Less muscle and more fat... Mmm, sounds fatter


----------



## degek2001 (Dec 21, 2020)

AmyJo1976 said:


> I'd say 20+ pounds this year and going. The holidays aren't over yet lol!


Maybe 5 pounds more on January?


----------



## AmyJo1976 (Dec 21, 2020)

degek2001 said:


> Maybe 5 pounds more on January?


Maybe we'll see


----------



## Tank (Dec 21, 2020)

AmyJo1976 said:


> I'd say 20+ pounds this year and going. The holidays aren't over yet lol!


Time to get to it! Hope you post pics!


----------



## Fuzzy (Dec 22, 2020)

I thought the lockdown and the isolation would be great excuses to put on weight. My body thinks differently. *sigh*


----------



## andre-grenierr (Dec 22, 2020)

+5 lbs


----------



## Barrett (Dec 22, 2020)

I hit my high mark back in October.
From Christmas Day 2019 to October of this year, I gained 103 pounds.
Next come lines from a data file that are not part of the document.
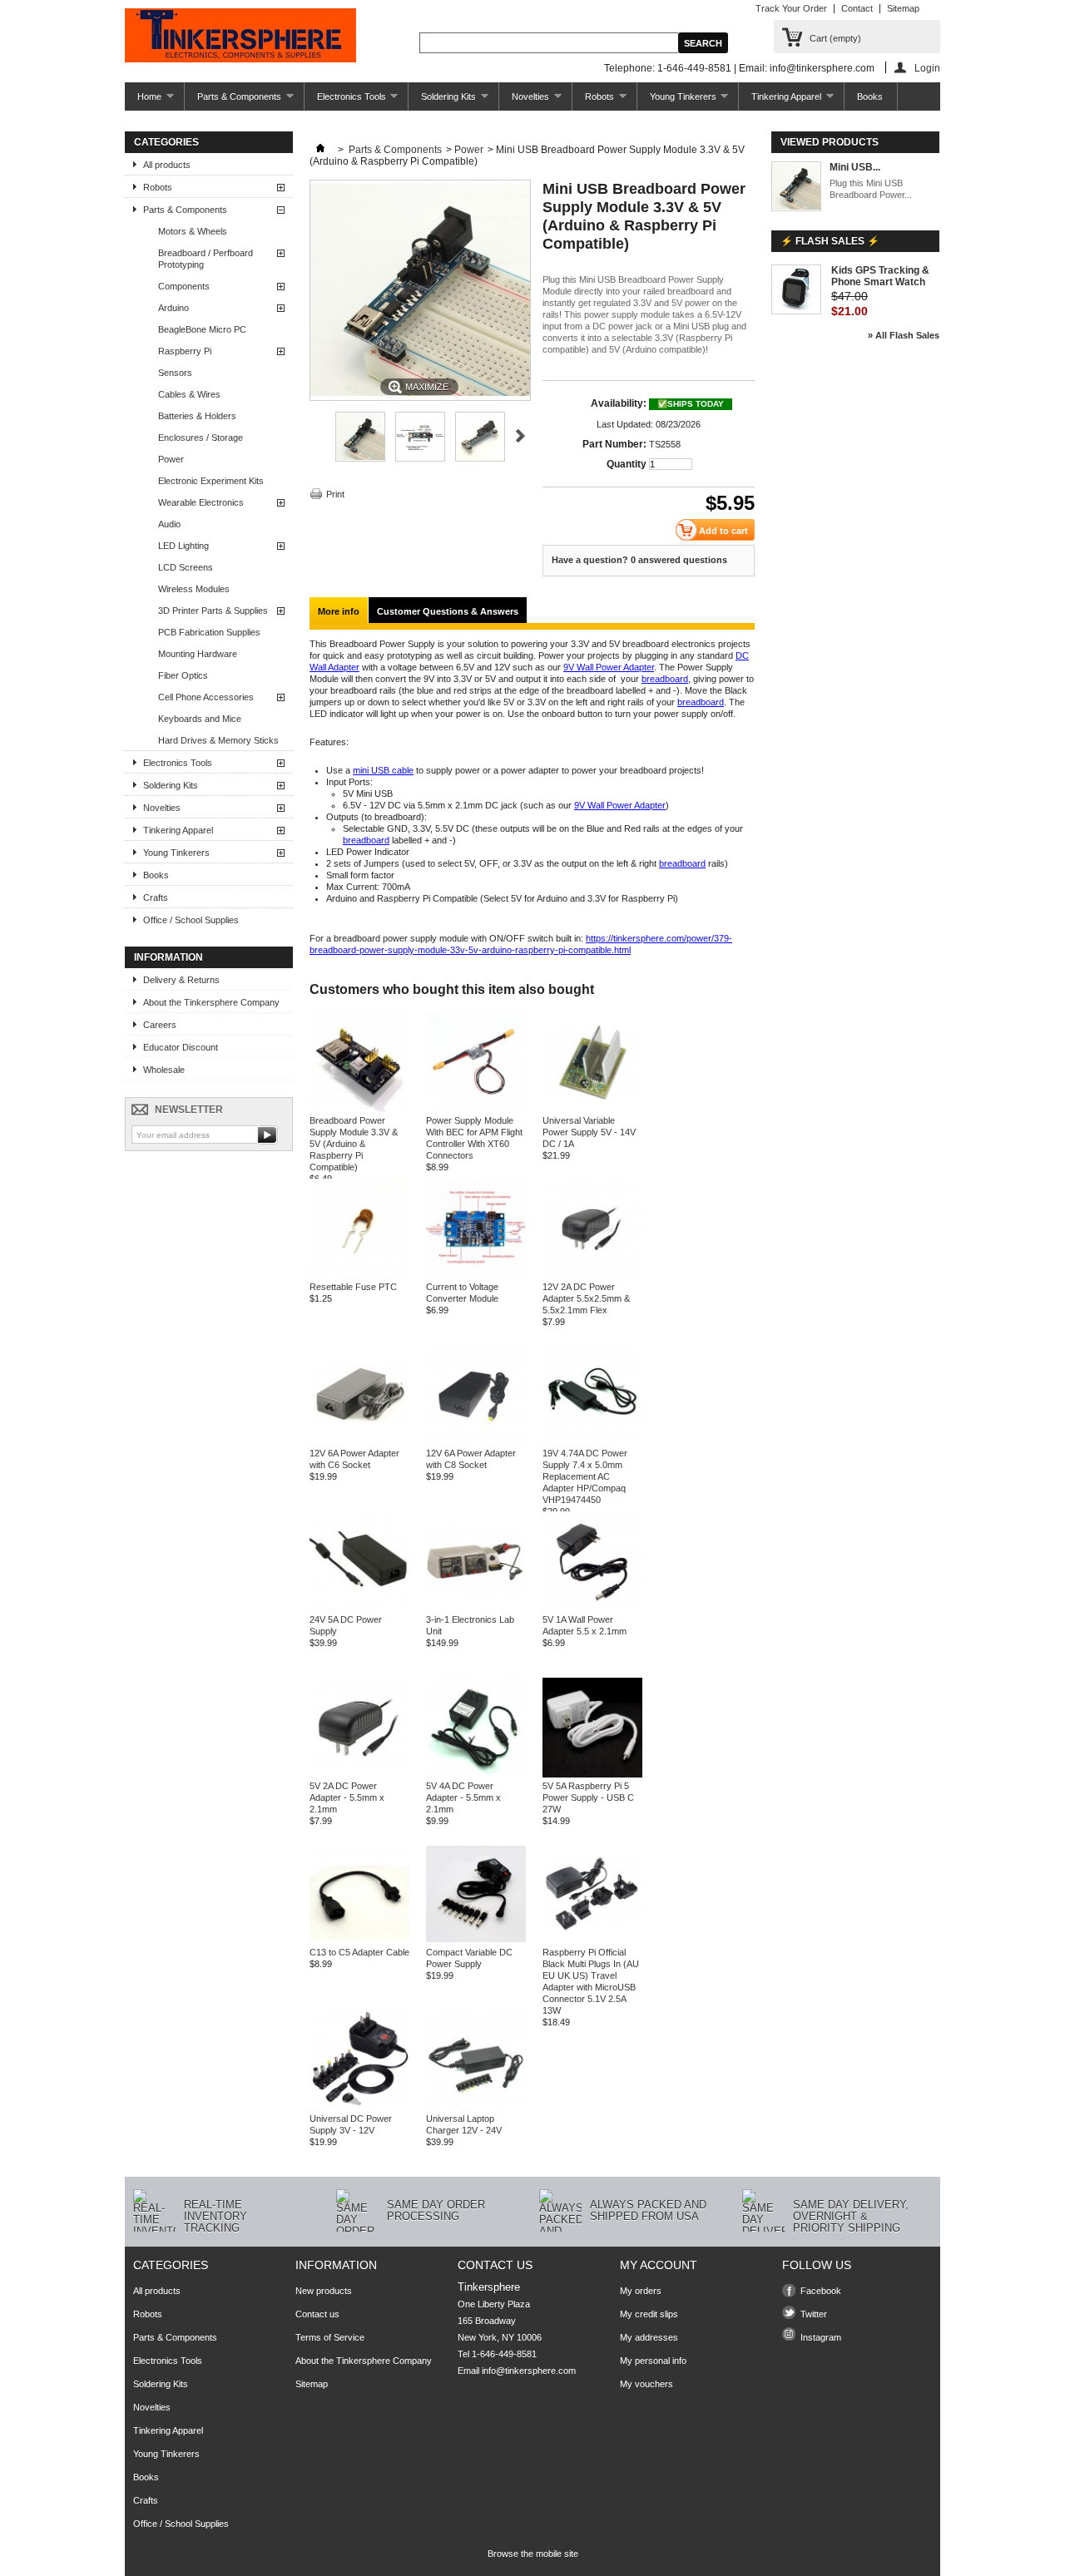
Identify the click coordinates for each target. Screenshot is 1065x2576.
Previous (317, 435)
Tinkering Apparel (780, 101)
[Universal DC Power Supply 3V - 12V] (359, 2107)
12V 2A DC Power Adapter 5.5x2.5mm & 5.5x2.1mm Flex (586, 1298)
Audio (169, 524)
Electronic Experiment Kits (211, 481)
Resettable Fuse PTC (353, 1287)
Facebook (820, 2291)
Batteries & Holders (197, 416)
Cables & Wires (189, 394)
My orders (640, 2291)
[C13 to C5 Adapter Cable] (359, 1941)
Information (168, 957)
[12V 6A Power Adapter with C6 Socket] (359, 1441)
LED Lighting (183, 546)
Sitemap (903, 8)
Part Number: (614, 444)
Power (171, 459)
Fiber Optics (183, 675)
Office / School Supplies (191, 920)
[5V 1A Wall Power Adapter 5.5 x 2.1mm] (592, 1608)
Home (143, 101)
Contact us (317, 2314)
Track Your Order (791, 8)
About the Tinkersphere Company (211, 1002)
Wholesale (164, 1070)
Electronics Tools (345, 101)
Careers (159, 1025)
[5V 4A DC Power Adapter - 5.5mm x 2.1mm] (476, 1774)
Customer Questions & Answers (447, 611)
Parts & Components (233, 101)
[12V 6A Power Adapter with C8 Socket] (476, 1441)
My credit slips (649, 2314)
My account (658, 2265)
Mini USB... (855, 167)
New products (323, 2291)
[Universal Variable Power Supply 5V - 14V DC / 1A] (592, 1109)
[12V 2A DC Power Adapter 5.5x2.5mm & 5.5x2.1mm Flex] (592, 1275)
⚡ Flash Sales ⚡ (829, 241)
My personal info (653, 2361)
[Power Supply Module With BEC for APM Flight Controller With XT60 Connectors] (476, 1109)
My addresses (649, 2337)
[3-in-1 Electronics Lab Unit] (476, 1608)
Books (870, 96)
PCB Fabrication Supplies (209, 632)
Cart (835, 38)
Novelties (524, 101)
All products (167, 165)
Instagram (820, 2337)
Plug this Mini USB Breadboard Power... (871, 189)
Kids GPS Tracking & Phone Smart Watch (880, 276)
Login (927, 67)
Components (184, 286)
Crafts (155, 897)
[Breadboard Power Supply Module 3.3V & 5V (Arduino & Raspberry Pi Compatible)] (359, 1109)
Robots (593, 101)
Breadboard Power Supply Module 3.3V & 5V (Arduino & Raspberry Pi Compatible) (354, 1143)
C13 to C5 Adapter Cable (359, 1952)
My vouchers (646, 2384)
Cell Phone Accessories (206, 697)
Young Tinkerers (676, 101)
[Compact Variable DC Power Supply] (476, 1941)
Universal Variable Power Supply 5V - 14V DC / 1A (589, 1132)
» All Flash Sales (903, 335)
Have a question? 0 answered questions (639, 560)
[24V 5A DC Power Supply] (359, 1608)
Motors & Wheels (192, 231)
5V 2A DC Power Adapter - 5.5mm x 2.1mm (347, 1797)
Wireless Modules (194, 589)
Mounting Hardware (197, 654)
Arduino (173, 308)
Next (520, 435)
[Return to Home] (320, 150)
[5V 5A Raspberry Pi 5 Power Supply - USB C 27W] (592, 1774)
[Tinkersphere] (240, 36)
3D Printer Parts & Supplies (213, 611)
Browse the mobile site (533, 2554)
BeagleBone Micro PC (202, 329)
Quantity (626, 464)
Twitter (813, 2314)
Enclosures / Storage (200, 438)
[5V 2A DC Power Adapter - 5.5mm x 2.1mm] (359, 1774)
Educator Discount (180, 1047)
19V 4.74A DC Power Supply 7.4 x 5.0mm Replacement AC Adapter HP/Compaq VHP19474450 (584, 1476)
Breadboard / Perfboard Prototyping (205, 258)
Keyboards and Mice (199, 719)
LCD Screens (185, 567)
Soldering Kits (442, 101)
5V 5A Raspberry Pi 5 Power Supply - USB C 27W (588, 1797)
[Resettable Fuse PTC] (359, 1275)
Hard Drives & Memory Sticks (218, 740)
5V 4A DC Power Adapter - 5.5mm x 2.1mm (463, 1797)
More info (338, 611)
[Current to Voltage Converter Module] (476, 1275)
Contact (857, 8)
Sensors (175, 373)
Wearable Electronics (201, 502)
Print (335, 494)
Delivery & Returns (181, 980)
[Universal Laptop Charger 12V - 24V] (476, 2107)
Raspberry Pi (184, 351)
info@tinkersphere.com (529, 2371)
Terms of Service (329, 2337)
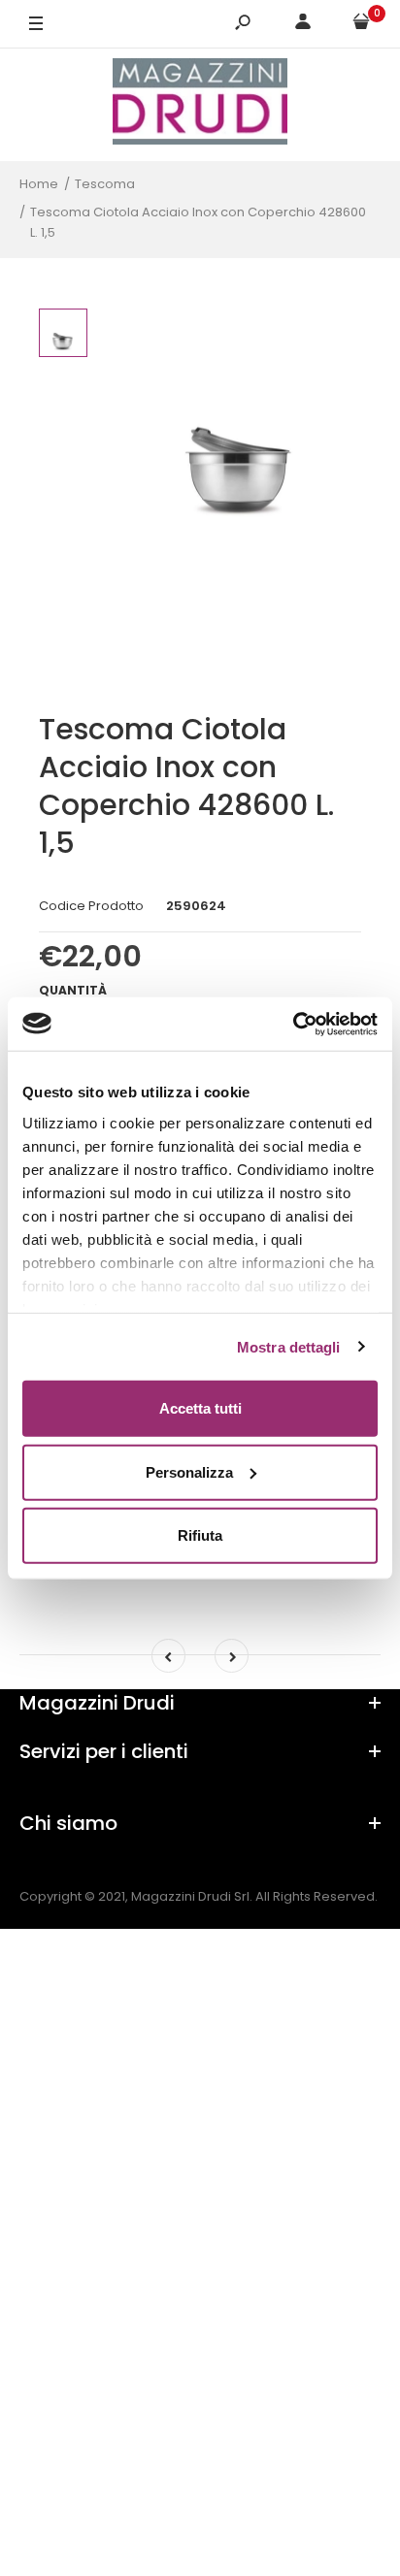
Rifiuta (200, 1535)
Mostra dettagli (289, 1346)
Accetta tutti (200, 1408)
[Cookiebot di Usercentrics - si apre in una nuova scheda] (293, 1023)
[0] (361, 25)
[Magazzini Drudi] (200, 104)
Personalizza (189, 1471)
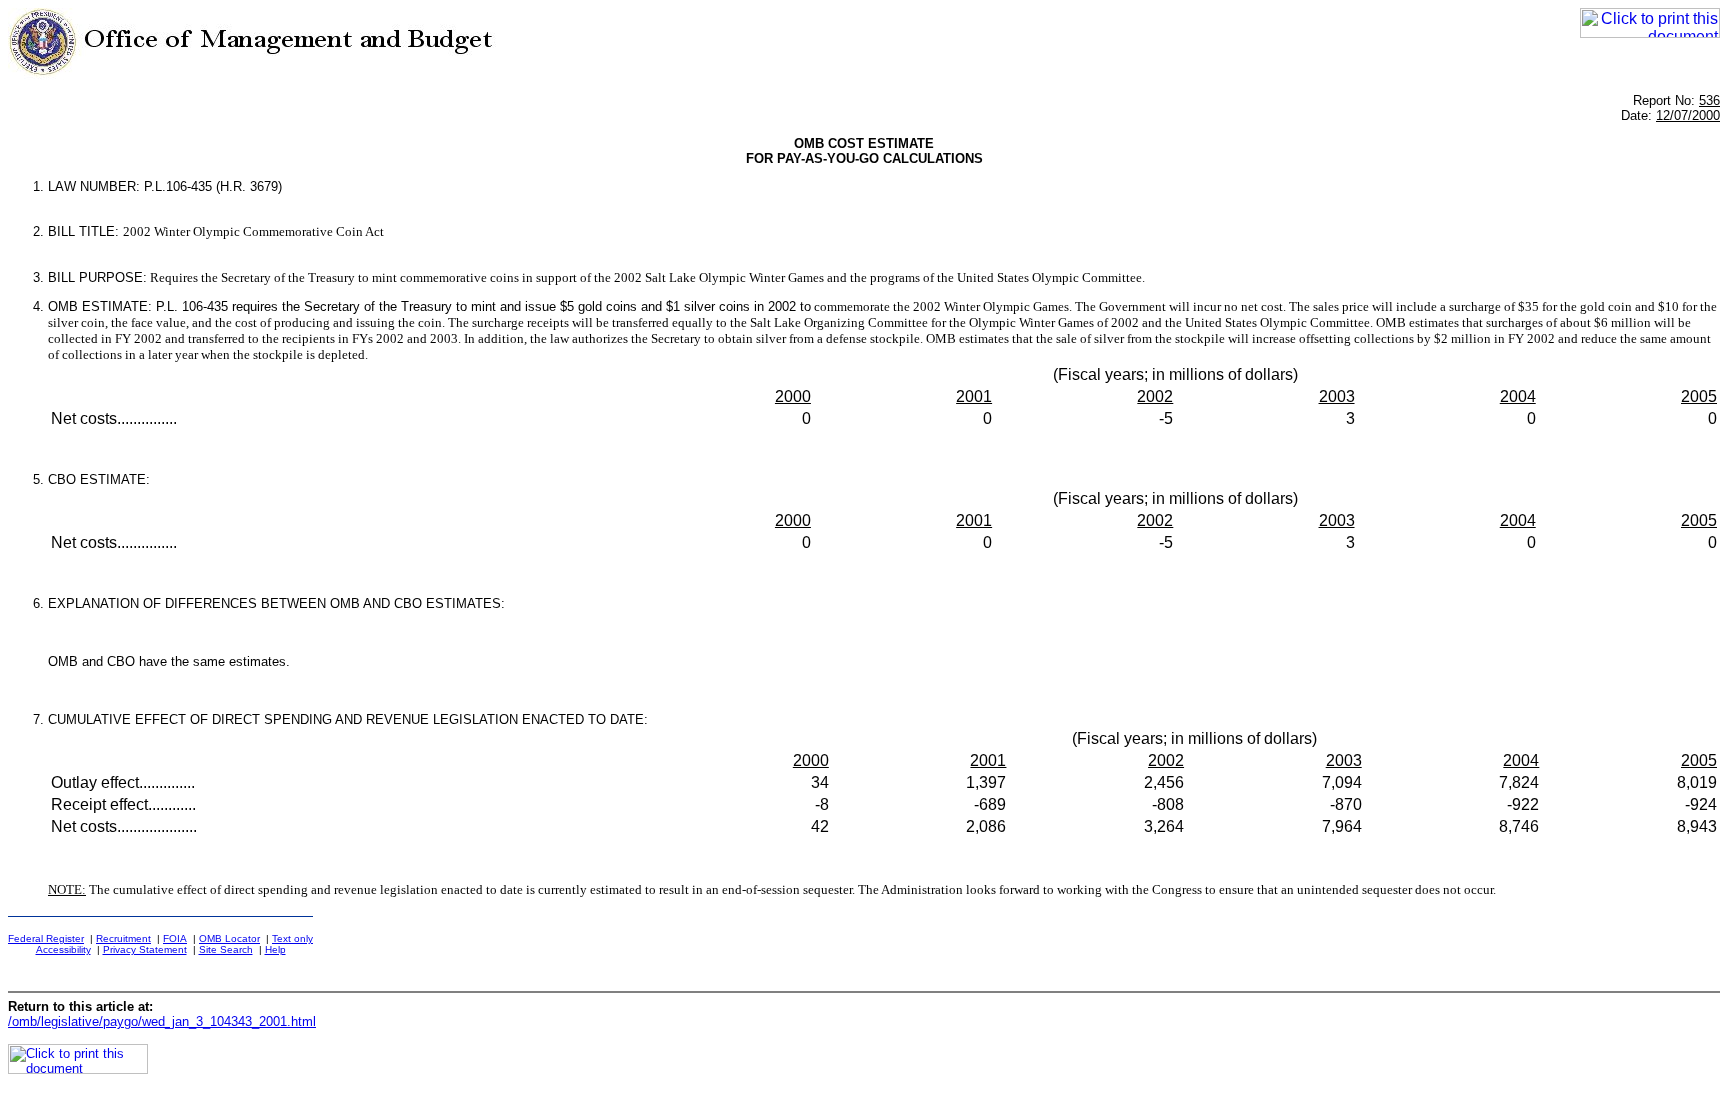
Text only (292, 938)
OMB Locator (229, 938)
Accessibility (63, 949)
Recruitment (123, 938)
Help (275, 949)
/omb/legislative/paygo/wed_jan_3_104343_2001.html (162, 1021)
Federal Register (46, 938)
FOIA (175, 938)
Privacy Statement (145, 949)
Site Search (226, 949)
But I've dropped about 13 pounds since then.


----------



## SSBHM (Dec 22, 2020)

I think at least 55 lbs


----------



## Gettingfatj (Dec 23, 2020)

Barrett said:


> I hit my high mark back in October.
> From Christmas Day 2019 to October of this year, I gained 103 pounds.
> 
> But I've dropped about 13 pounds since then.


Wow! That’s awesome!


----------



## Gettingfatj (Dec 23, 2020)

Wow that’s awesome!


----------



## LarryTheNoodleGuy (Dec 23, 2020)

BriannaBombshell said:


> I gained a total of 50.7 pounds.



Well that must mean you are 50 pounds more lovely. (Big fan here!)


----------



## Tank (Dec 24, 2020)

BriannaBombshell said:


> I gained a total of 50.7 pounds.


Keep up the good work!


----------



## Lear (Dec 25, 2020)

65ish pounds. Was 310 in January, currently sitting around 375 at last check, but made a gaining bet so I'm not checking between Thanksgiving and New Year's Eve.


----------



## Gettingfatj (Dec 26, 2020)

sounds like a plan!


----------



## queenarona (Dec 26, 2020)

10 pounds only but probably more from the stress of this past week


----------



## AmyJo1976 (Dec 26, 2020)

All these men gaining has me swooning!


----------



## Van (Dec 26, 2020)

I gained a little over ten pounds.


----------



## degek2001 (Dec 27, 2020)

So nice to read about all these higher numbers...


----------



## MattB (Dec 27, 2020)

Gained 30, but had lost 60 in 2019 from my highest weight. So, I'm halfway back.


----------



## kilo riley (Dec 28, 2020)

I've put on a helluva lot. I didn't live the most active lifestyle before covid but I did get out everyday. My wife stopped me in the bedroom doorway the other day to measure with her hands the space on each side and it was only a couple inches on each side that seperated me from the door frame


----------



## Pattie Vincent (Dec 28, 2020)

I already gained 15 pounds


----------



## degek2001 (Dec 29, 2020)

Wow, 2020 is a very fattening year...


----------



## yayfat (Dec 29, 2020)

About 15 lbs. Back close to my highest ever, 251


----------



## LarryTheNoodleGuy (Dec 29, 2020)

11 pounds since July, just enough so that the buttons ALMOST close on my jeans. I'm fascinated by this gain and have taken lots of pics in case my weight changes either way over the next year or so. I love looking at fat bodies and mine is no exception! Every pic has a BIG smile..."Look what I did!"  I have b4 and after pics I'm too shy to post, but if you PM I will share, lol...(G-rated.)


----------



## Tiki Torch (Dec 29, 2020)

Almost 50lbs now since Nov 2019


----------



## EmilyEW (Dec 31, 2020)

I both managed to lose 20 pounds in the first half and then gained it (on purpose) in the second half.
So I am a perfect zero, like I always was. Zero filled with cream and chocolate. 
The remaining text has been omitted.